Retirement planning and pensions are becoming increasingly important issues for many people and organizations, and so access to comprehensive and accurate pension data is critical for policy makers, analysts, journalists and many others. Gnaritas recently completed a major development project to enhance and expand the “Public Plans Data” (PPD) interactive website and database, which provides an overview of all public sector pension plans through aggregated data and statistics at national, state and plan levels.
The PPD was created through a collaboration of Boston College’s Center for Retirement Research (CRR), the Center for State and Local Government Excellence (SLGE) and the National Association of State Retirement Administrators (NASRA), and Gnaritas worked to ensure that the goals of the content and data providers, and the data users, were fully addressed by a highly interactive and intuitive approach to the design and functionality of the site and database content.
On the site, users can:
- Browse and download the full data set, which currently contains plan-level data from 2001 through 2013 for 150 pension plans.

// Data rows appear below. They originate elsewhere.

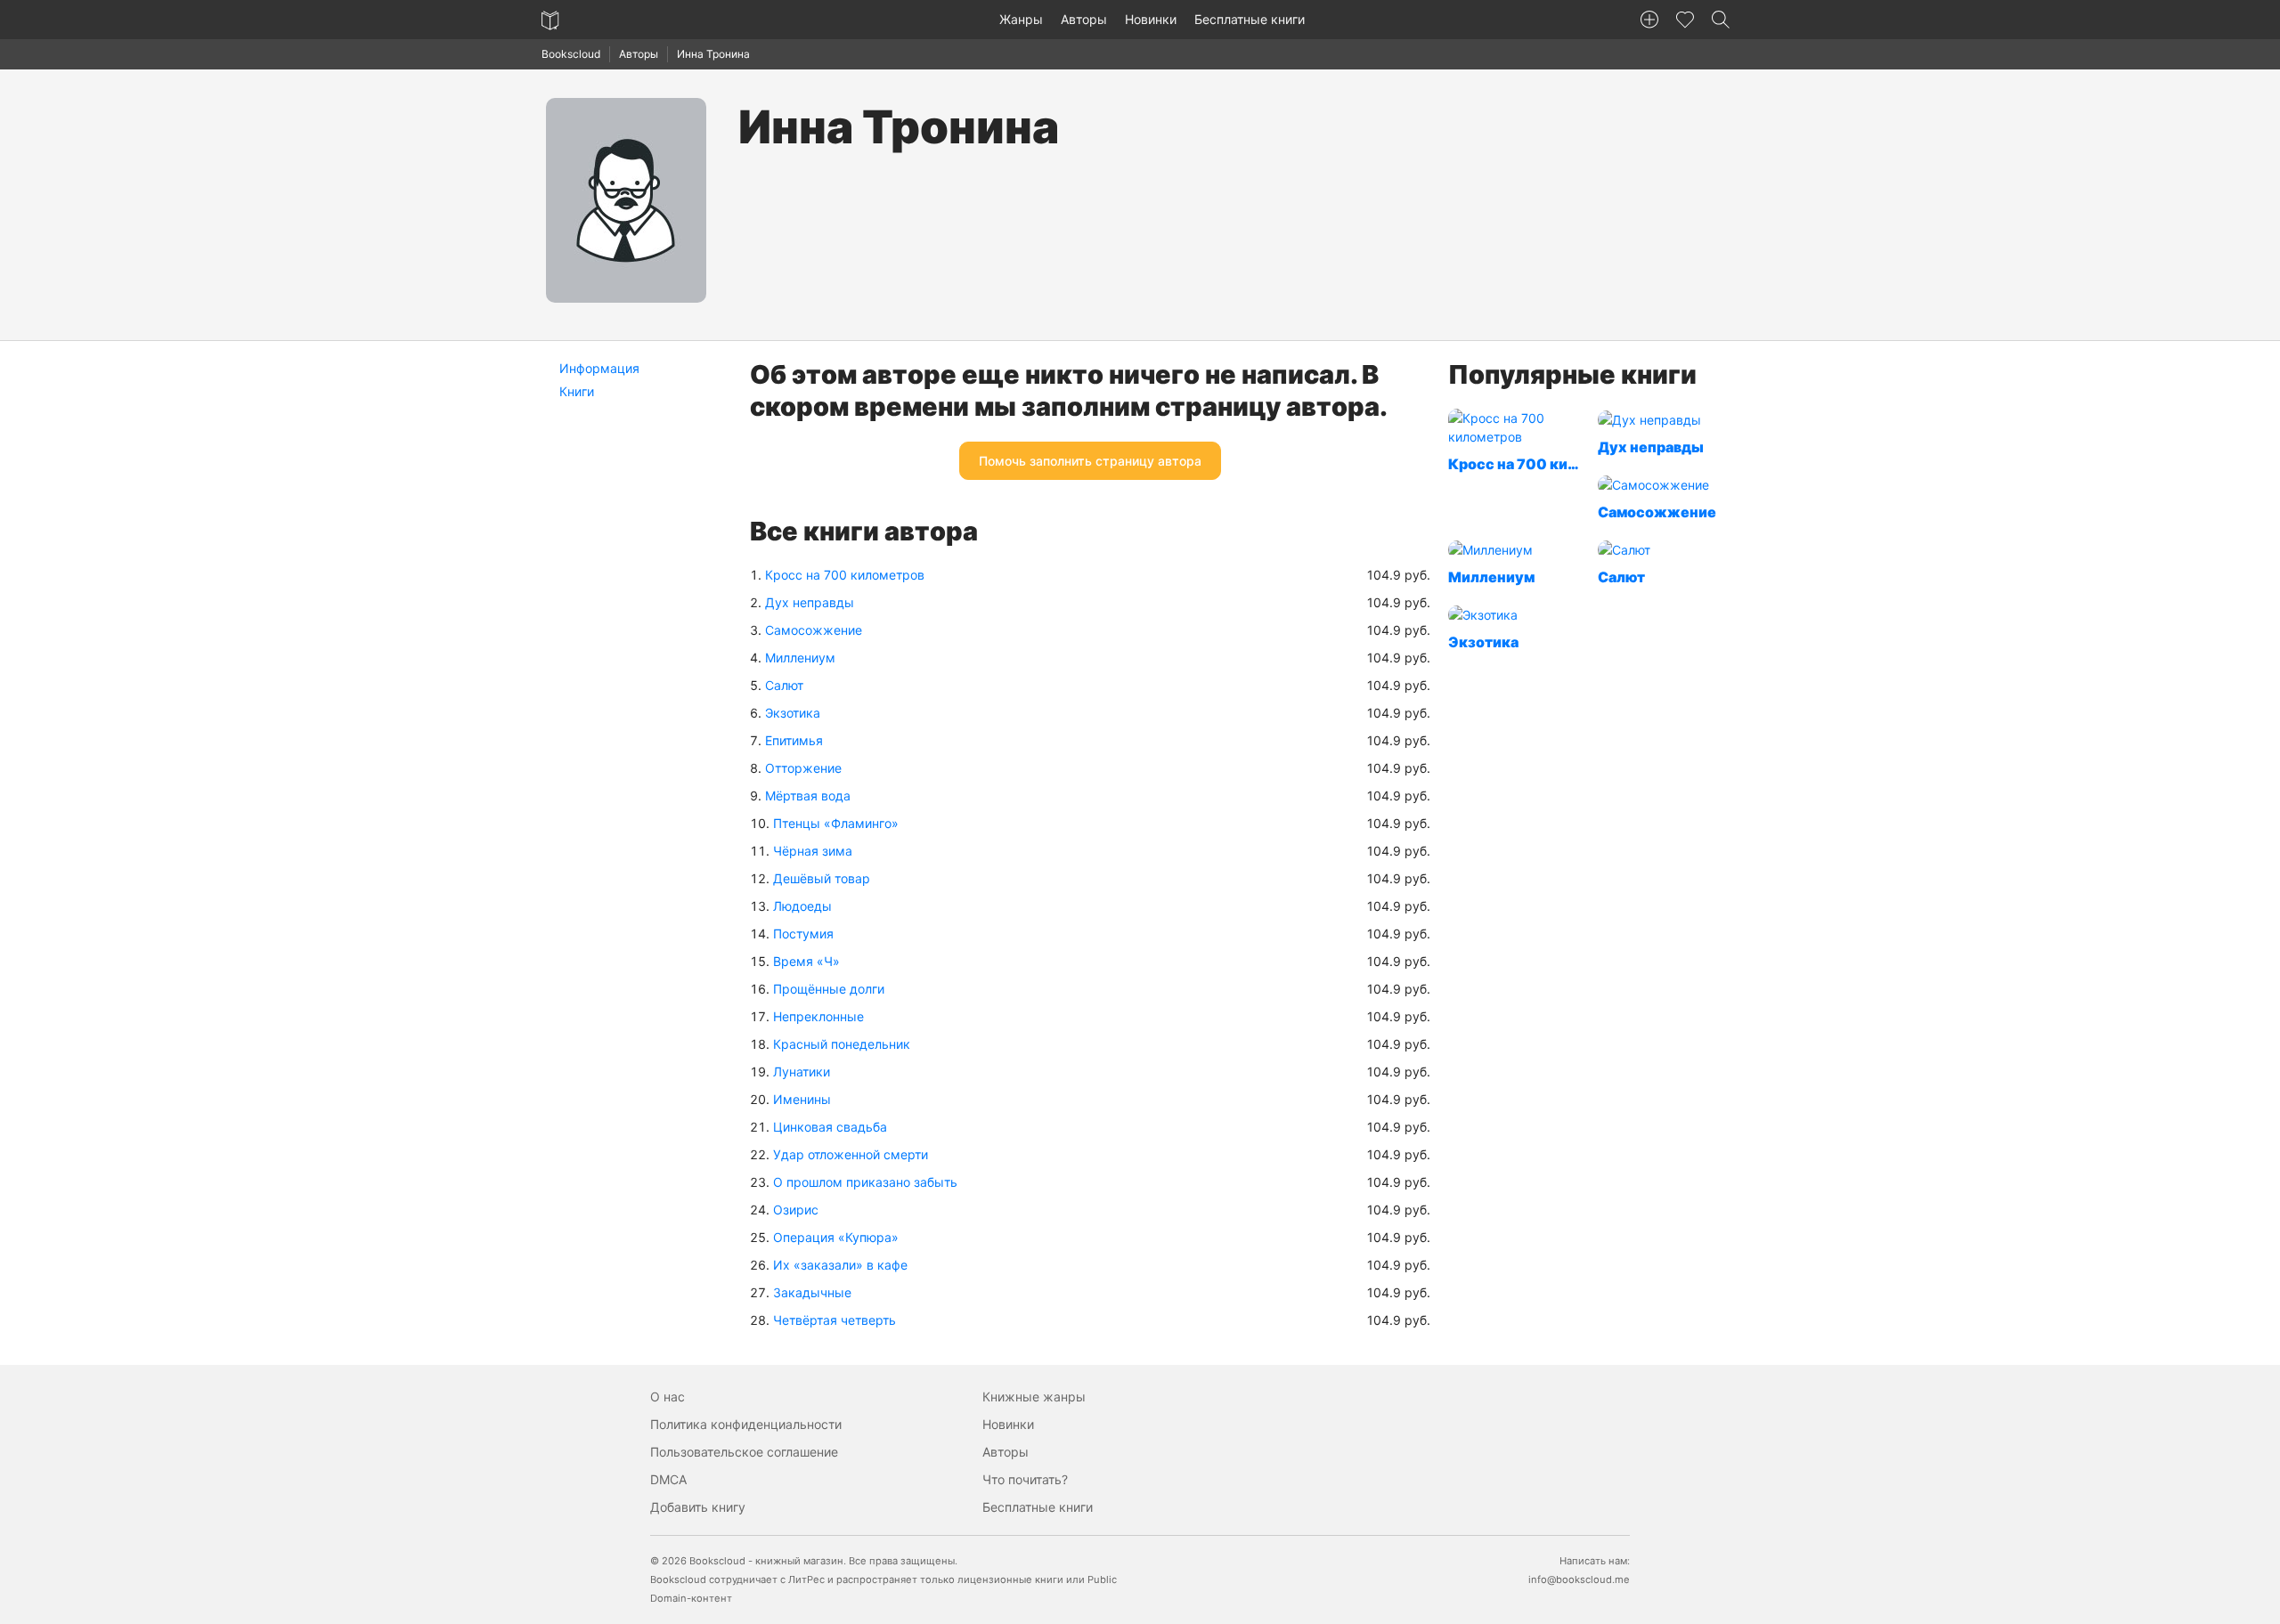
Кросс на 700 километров (844, 574)
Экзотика (792, 712)
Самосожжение (813, 629)
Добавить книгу (697, 1506)
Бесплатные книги (1249, 19)
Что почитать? (1025, 1479)
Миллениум (800, 657)
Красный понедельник (841, 1044)
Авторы (1084, 19)
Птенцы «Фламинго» (836, 823)
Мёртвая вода (808, 795)
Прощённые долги (828, 988)
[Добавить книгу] (1649, 19)
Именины (802, 1099)
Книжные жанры (1034, 1396)
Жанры (1021, 19)
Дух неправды (809, 602)
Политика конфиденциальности (746, 1424)
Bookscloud (571, 54)
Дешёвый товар (821, 878)
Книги (576, 391)
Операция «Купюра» (836, 1237)
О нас (667, 1396)
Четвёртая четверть (834, 1320)
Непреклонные (818, 1016)
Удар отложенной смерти (850, 1154)
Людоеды (802, 906)
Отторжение (803, 767)
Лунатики (801, 1071)
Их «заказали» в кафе (840, 1264)
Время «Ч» (806, 961)
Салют (784, 685)
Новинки (1151, 19)
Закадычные (812, 1292)
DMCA (668, 1479)
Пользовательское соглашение (744, 1451)
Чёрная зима (812, 850)
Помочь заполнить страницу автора (1090, 460)
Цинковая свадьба (830, 1126)
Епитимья (794, 740)
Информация (599, 368)
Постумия (803, 933)
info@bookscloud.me (1579, 1579)
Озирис (795, 1209)
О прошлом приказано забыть (865, 1182)
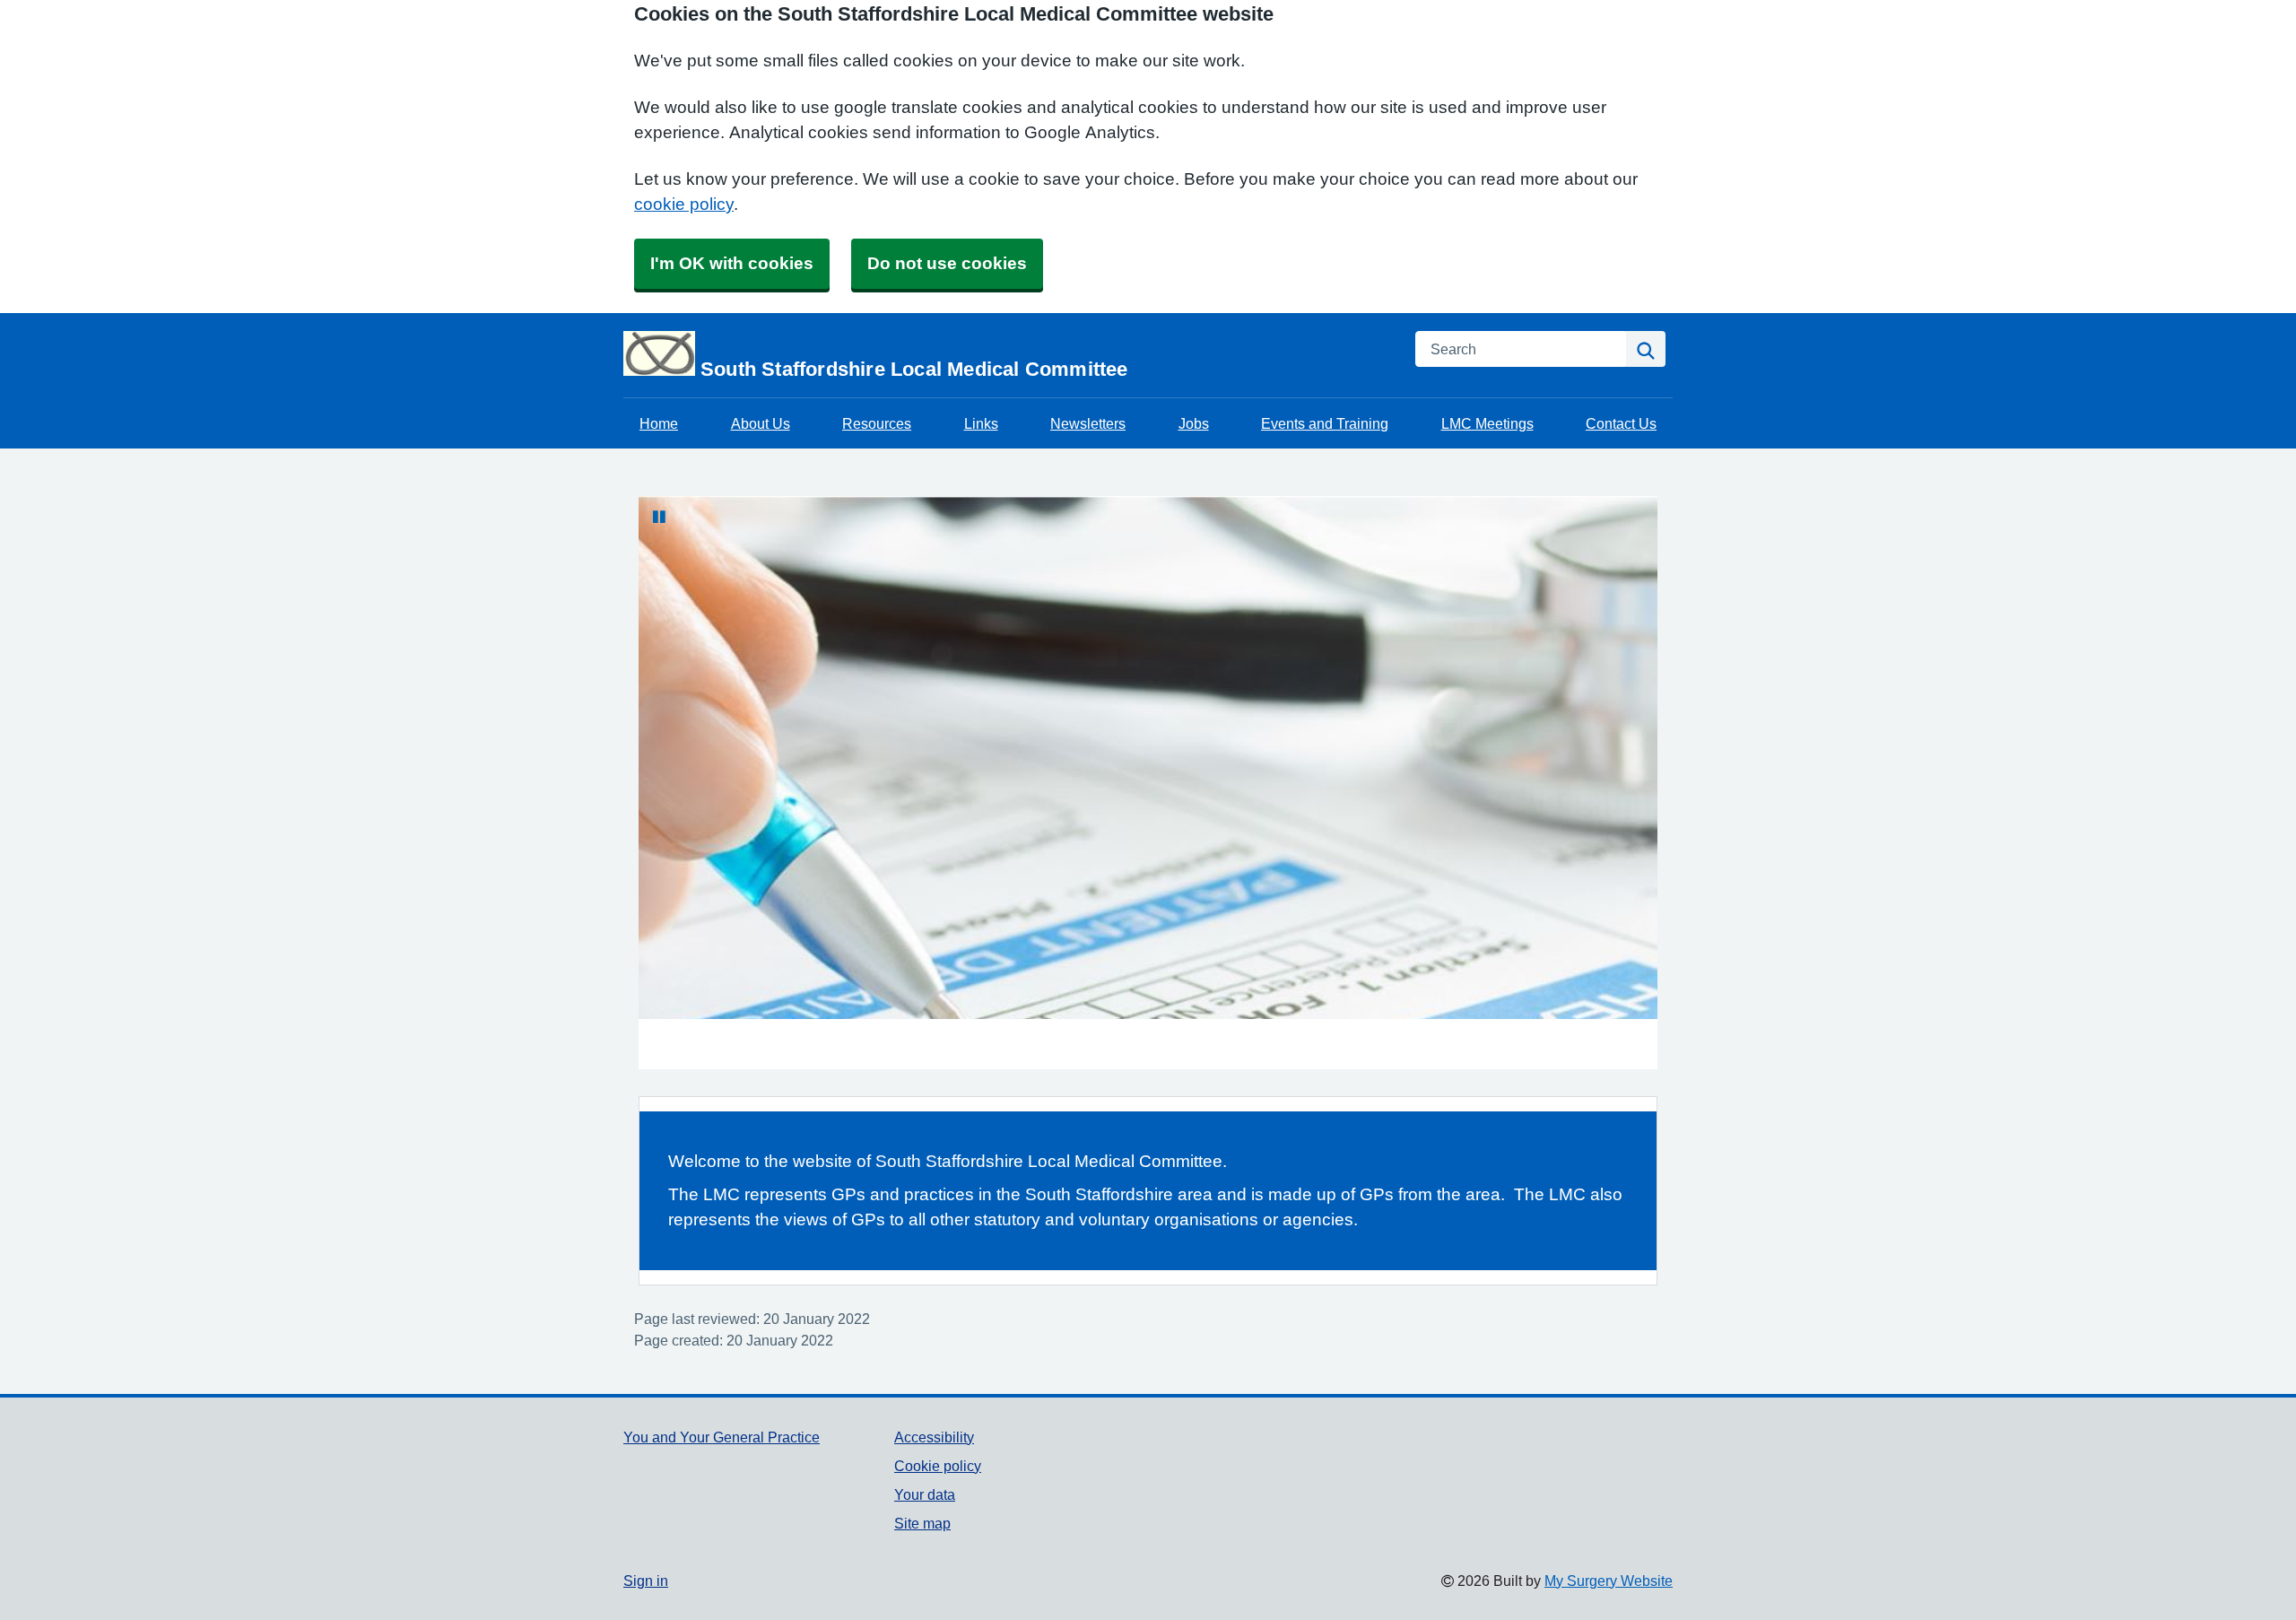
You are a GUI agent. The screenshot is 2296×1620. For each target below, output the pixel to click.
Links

This sample covers 90 percent of public pension membership and assets nationwide.
- Generate and embed popular charts on their own website or blog
- Search and download a wide range of resources such as issue briefs, working papers and research published by the CRR, SLGE and NASRA
- Refer to ‘quick facts’ at the national, state and plan level, such as assets, costs, fiscal health and investments.
- Download Comprehensive Annual Financial Reports (CAFRs) and Actuarial Valuations (AVs) for the plans in the PPD sample
The data is used for a variety of purposes, so to maximize the PPD’s flexibility we developed an interactive data browser; this allows the user to select specific variables to produce customized tables to suit their particular requirements.
We also developed full documentation, including a wide range of variables and filters to review the data set, and also direct data access for programmers via an XML-based API, allowing users to connect directly to the PPD database and receive updates as they are made.
Non-programmers can also make use of real time data feeds by simply copying a few lines of code into their blog or websites to easily embed visualizations of PPD data, further increasing the site’s reach as a comprehensive and current resource.
Our approach is always to fully understand the needs of all user groups and then partner collaboratively with our clients to develop the final product, and the PPD was a great example of how complex, continually changing data can be made not only accessible, but engaging to a wide range of audiences.